# [Given data]
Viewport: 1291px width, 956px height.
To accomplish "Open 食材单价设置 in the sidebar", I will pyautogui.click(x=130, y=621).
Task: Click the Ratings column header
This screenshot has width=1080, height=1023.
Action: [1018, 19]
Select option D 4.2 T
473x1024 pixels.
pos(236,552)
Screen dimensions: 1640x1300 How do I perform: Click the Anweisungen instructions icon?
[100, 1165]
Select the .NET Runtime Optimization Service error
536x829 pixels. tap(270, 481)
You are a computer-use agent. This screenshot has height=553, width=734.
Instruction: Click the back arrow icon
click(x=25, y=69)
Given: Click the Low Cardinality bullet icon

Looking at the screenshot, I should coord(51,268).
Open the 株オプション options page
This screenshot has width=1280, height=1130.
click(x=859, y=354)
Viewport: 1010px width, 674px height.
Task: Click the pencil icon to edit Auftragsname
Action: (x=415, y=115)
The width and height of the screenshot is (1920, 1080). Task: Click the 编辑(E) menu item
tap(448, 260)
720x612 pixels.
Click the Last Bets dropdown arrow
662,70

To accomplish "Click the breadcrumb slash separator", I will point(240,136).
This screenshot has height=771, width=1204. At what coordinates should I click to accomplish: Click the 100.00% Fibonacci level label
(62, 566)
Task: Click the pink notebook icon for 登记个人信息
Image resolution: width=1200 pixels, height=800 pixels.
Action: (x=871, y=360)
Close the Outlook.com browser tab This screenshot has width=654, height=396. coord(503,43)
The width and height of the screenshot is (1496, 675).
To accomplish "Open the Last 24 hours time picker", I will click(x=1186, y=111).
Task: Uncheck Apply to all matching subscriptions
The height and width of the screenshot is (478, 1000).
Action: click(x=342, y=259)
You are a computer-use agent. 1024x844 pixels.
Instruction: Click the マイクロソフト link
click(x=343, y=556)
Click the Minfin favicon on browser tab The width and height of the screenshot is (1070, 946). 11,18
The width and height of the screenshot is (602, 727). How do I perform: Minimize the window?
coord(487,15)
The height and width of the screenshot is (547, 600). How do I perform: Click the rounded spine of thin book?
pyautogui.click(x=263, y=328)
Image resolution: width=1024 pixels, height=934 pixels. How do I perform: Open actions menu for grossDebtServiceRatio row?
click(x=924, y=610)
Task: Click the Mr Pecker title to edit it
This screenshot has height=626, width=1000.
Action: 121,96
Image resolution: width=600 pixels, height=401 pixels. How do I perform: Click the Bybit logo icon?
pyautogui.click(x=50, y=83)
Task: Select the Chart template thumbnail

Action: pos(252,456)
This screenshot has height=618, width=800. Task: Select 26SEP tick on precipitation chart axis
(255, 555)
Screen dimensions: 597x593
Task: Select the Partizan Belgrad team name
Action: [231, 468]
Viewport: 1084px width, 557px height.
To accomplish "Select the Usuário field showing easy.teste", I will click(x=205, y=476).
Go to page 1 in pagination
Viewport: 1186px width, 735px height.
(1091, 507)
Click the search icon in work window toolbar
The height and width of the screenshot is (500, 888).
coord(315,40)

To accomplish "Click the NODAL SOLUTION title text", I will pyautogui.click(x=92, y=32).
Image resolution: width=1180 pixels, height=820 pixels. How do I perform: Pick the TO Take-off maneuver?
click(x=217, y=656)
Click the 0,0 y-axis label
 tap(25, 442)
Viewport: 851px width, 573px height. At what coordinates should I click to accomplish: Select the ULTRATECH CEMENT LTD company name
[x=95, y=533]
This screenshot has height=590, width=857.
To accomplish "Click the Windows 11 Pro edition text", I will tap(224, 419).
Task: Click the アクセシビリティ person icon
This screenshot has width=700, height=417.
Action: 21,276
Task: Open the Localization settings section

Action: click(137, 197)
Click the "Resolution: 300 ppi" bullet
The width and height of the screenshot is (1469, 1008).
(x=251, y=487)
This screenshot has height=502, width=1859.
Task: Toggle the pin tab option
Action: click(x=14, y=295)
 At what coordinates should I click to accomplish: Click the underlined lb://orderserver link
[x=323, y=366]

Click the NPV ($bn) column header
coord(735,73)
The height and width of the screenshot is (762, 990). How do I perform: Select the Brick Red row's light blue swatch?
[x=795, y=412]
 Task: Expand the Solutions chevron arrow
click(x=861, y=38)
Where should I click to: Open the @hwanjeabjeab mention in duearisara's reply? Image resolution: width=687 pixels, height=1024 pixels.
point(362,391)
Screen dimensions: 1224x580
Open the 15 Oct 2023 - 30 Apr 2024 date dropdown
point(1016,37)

# [Problem statement]
Every line in the material above that has the word "text" should be copied.

# [Output]
To accomplish "Click the NODAL SOLUTION title text", I will pyautogui.click(x=92, y=32).
To accomplish "Click the Windows 11 Pro edition text", I will tap(224, 419).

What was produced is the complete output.